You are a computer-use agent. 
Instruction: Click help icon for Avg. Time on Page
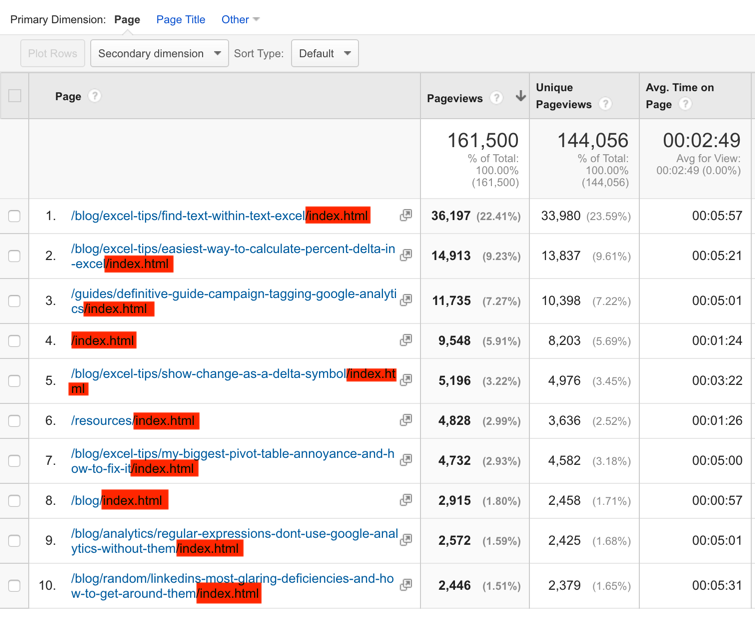pyautogui.click(x=685, y=104)
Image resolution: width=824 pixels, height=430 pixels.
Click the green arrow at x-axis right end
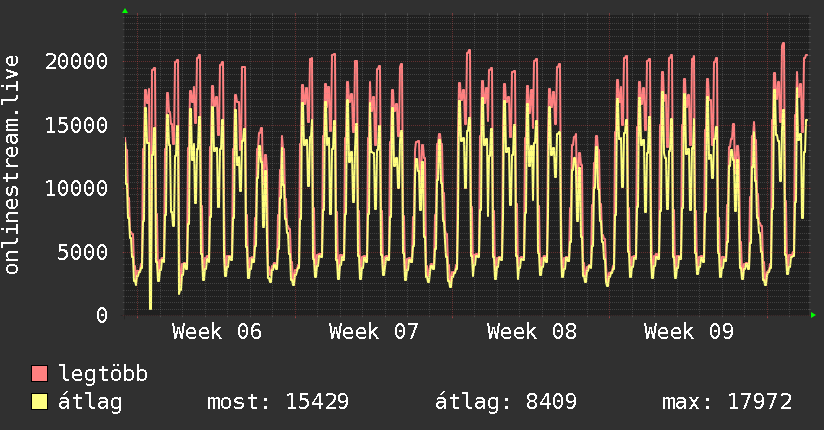(x=814, y=315)
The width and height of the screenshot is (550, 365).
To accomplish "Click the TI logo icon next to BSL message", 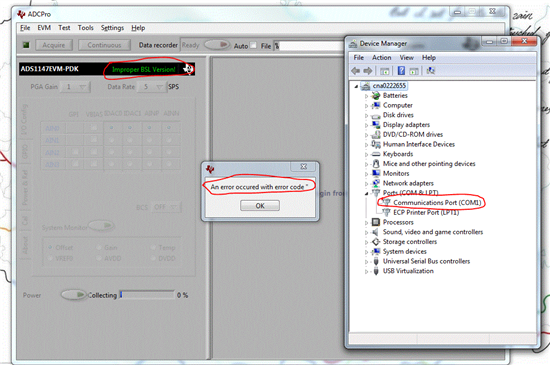I will pos(188,69).
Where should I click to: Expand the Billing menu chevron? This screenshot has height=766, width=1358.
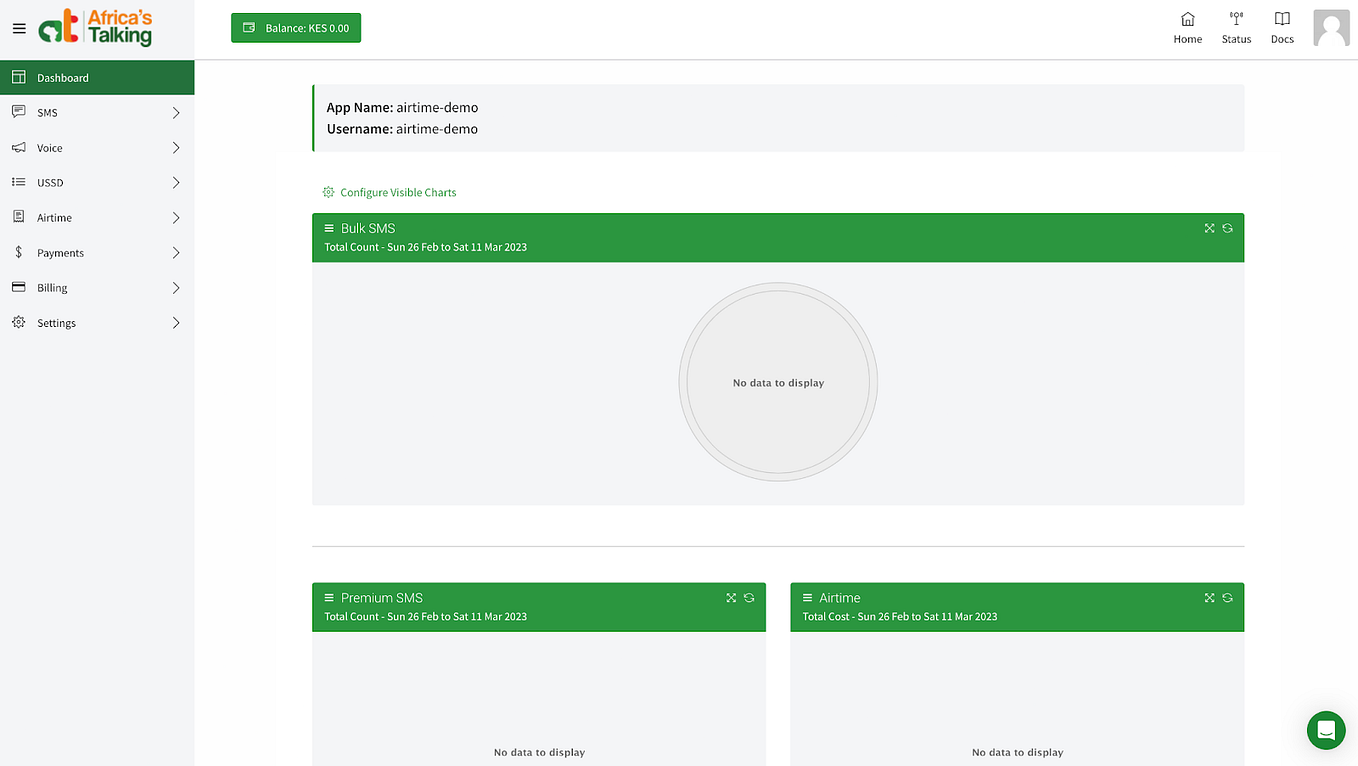click(x=175, y=287)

WHAT IS BEING ASKED
Output must match the lines from the start of the records above through the line that contains "The width and", exactly and with every picture removed.

SOLVED PROBLEM
You are a computer-use agent. 
Instruction: Click help icon for Avg. Time on Page
pyautogui.click(x=685, y=104)
Image resolution: width=824 pixels, height=430 pixels.
Click the green arrow at x-axis right end
(x=814, y=315)
The width and height of the screenshot is (550, 365).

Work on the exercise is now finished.